Spining potato peeler improves yield and quality, manufacturer claims

A new potato peeler uses a centrifugal chamber to improve product control, which helps processors increase yield and reduce cleaning costs, its manufacturer claims.

Processors are under pressure to improve yields and find ways of improving operations, while reducing costs.

Heat and Control claims its Model BP batch peelers can be used in tandem to process up to 1,000 pounds of potatoes per hour.

The first peeler uses a coarse abrasive to remove the tough peel of stored potatoes.

After the initial peel is removed, potatoes flow into the second peeler where fine abrasive completes peel removal and polishes potato surfaces.
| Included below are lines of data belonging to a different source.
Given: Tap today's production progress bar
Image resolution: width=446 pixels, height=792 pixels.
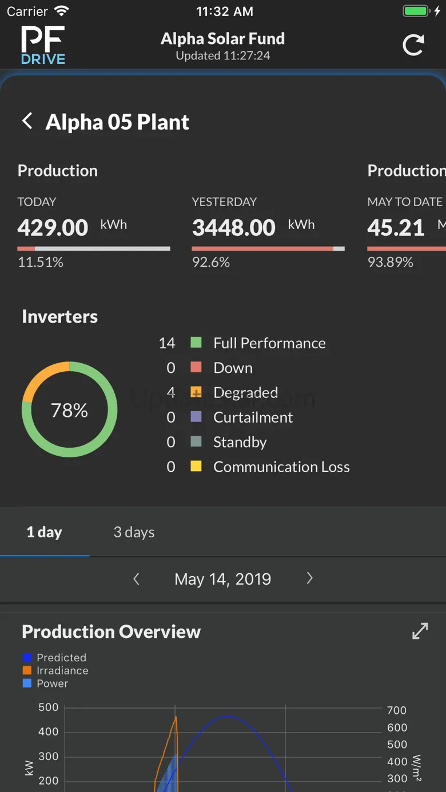Looking at the screenshot, I should [94, 248].
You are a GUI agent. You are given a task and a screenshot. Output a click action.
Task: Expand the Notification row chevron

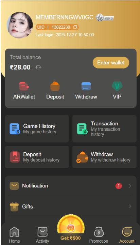(130, 186)
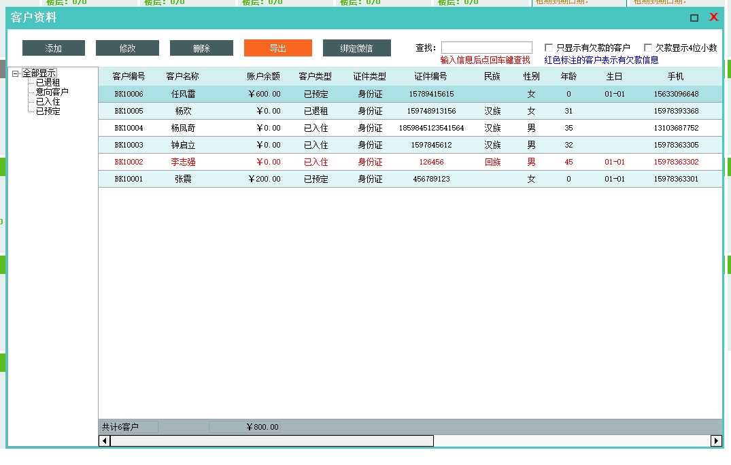Click the scroll right arrow of horizontal scrollbar
731x465 pixels.
[x=716, y=441]
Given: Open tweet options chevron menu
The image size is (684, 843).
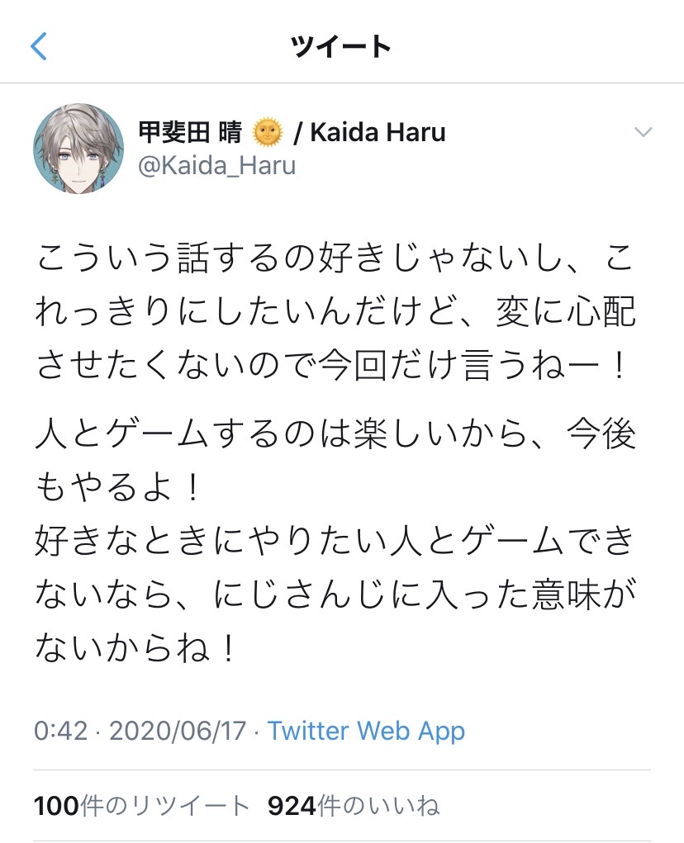Looking at the screenshot, I should click(644, 132).
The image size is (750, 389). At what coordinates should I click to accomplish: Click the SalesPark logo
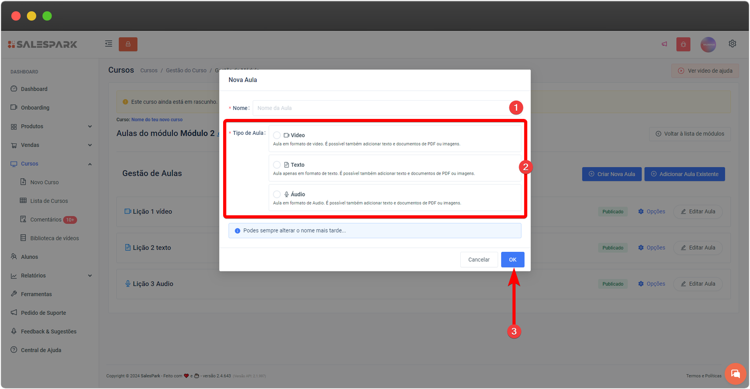(x=43, y=44)
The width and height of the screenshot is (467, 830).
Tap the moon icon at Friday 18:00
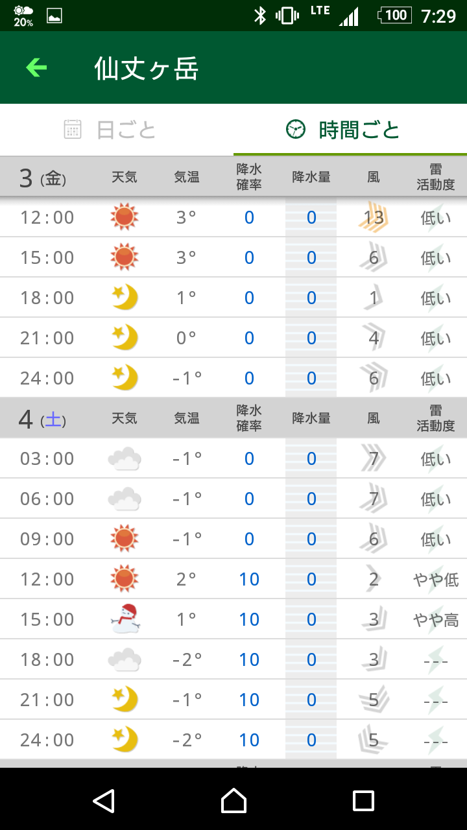tap(124, 298)
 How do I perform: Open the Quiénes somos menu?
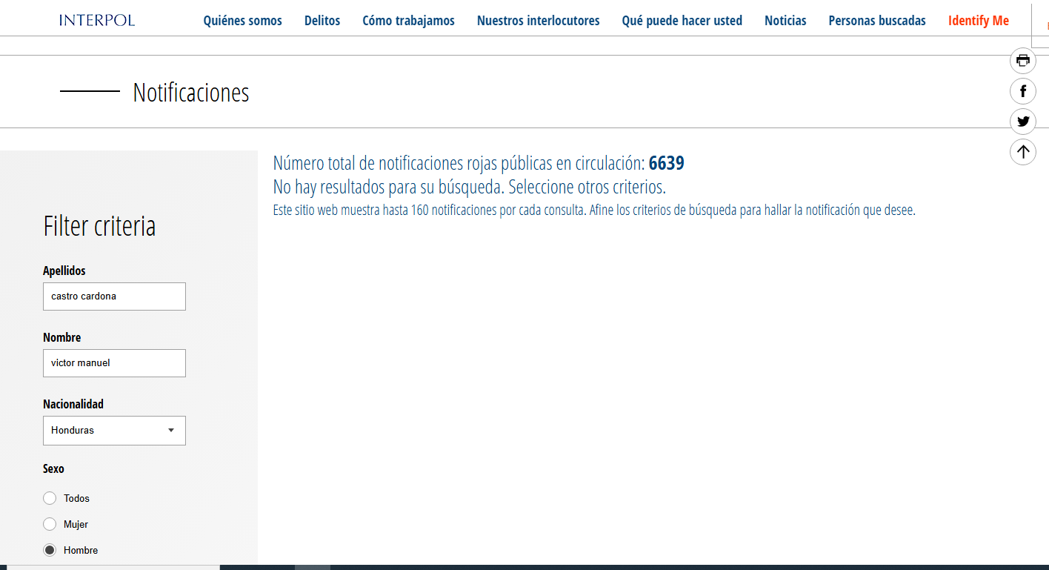pos(242,21)
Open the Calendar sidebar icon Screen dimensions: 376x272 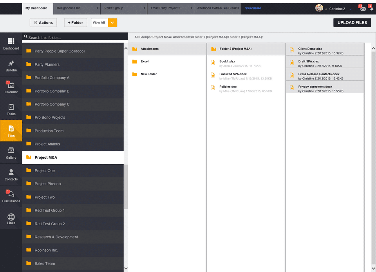[11, 85]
Centrifugal force keeps the potatoes in controlled contact with the abrasive peelers within the chamber.

This eliminates the inconsistent contact, which occurs when potatoes bounce uncontrollably inside a continuous peeler that can lead to defectively shaped products.
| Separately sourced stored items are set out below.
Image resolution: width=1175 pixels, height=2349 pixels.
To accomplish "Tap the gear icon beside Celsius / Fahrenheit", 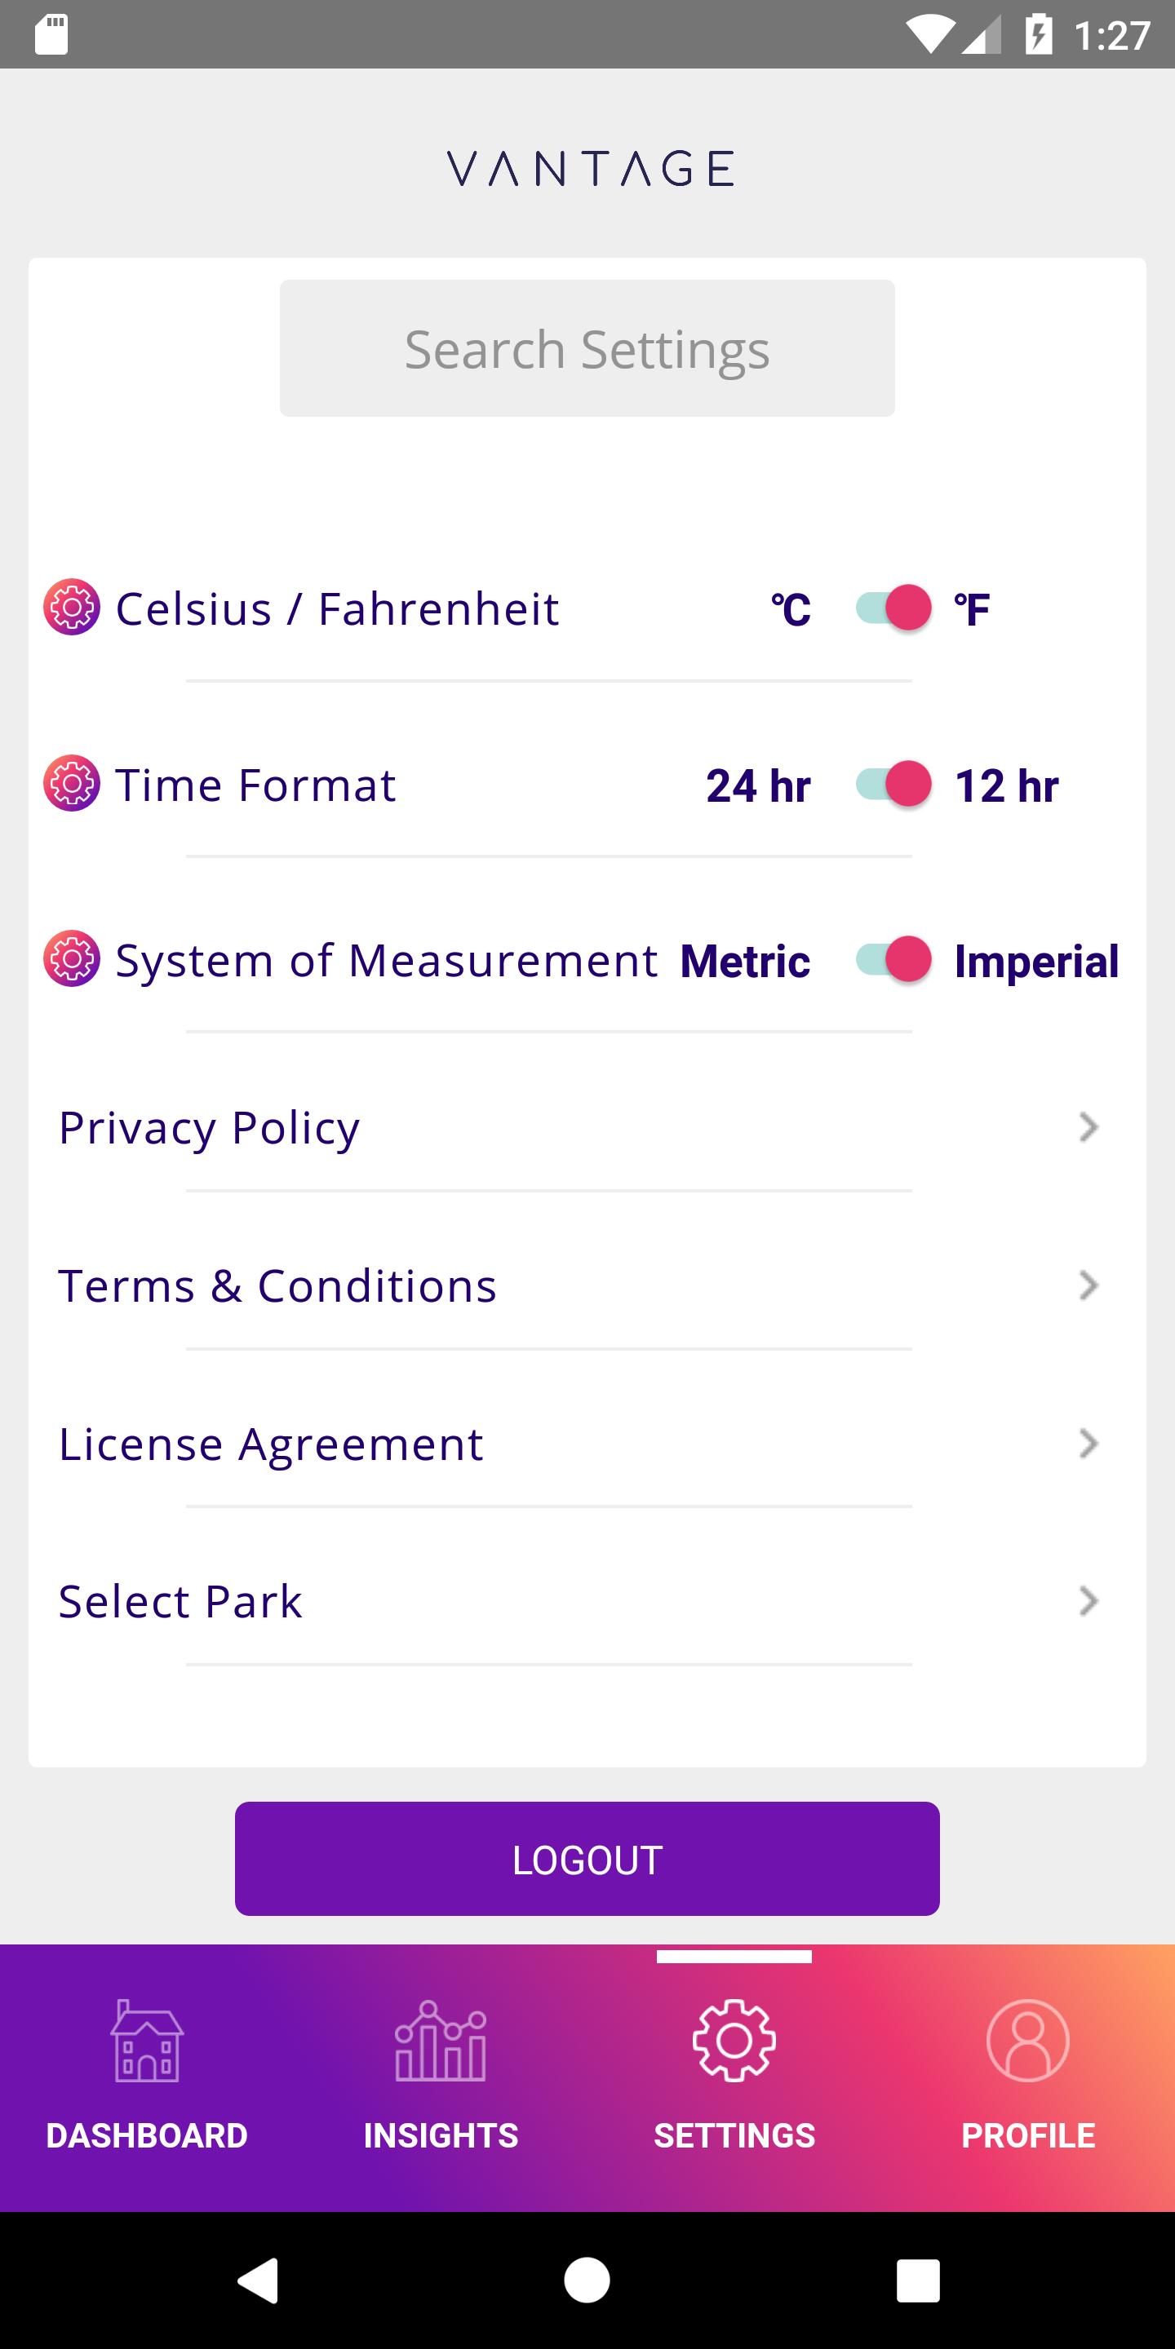I will 71,607.
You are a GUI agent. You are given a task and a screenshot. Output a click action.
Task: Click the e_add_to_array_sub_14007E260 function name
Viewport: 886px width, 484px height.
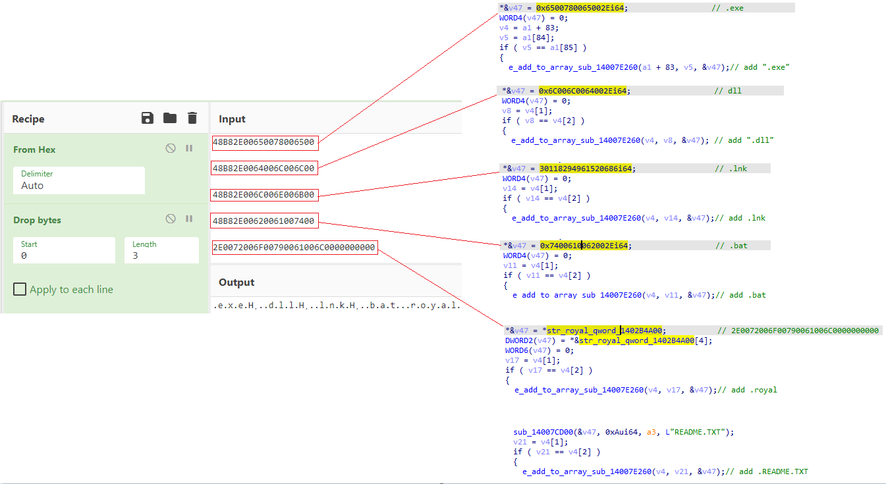click(x=572, y=67)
The uniformly smooth surface produced by polish-peeling results in more efficient slicing and cleaner fryer operation further down the processing line, claims the manufacturer.

For fresh potato applications, uniform shape and surface texture reduces the usage and carry-over of anti-oxidants onto finished product, which can also improve color stability, the company claims.

Batch peelers can be cleaned with ease as all abrasive surfaces can be removed for washdowns, Heat and Control claims.

Batch size and dwell time are programmable, and each peeler empties automatically, reloading at the end of each peeling cycle, claims the manufacturer.

Optional weigh-in/weigh-out systems can be added to the system to improve peel loss control.

US-based Heat and Control, part of the Ishida group, manufacturers equipment for the snack, prepared food, and french fry industries.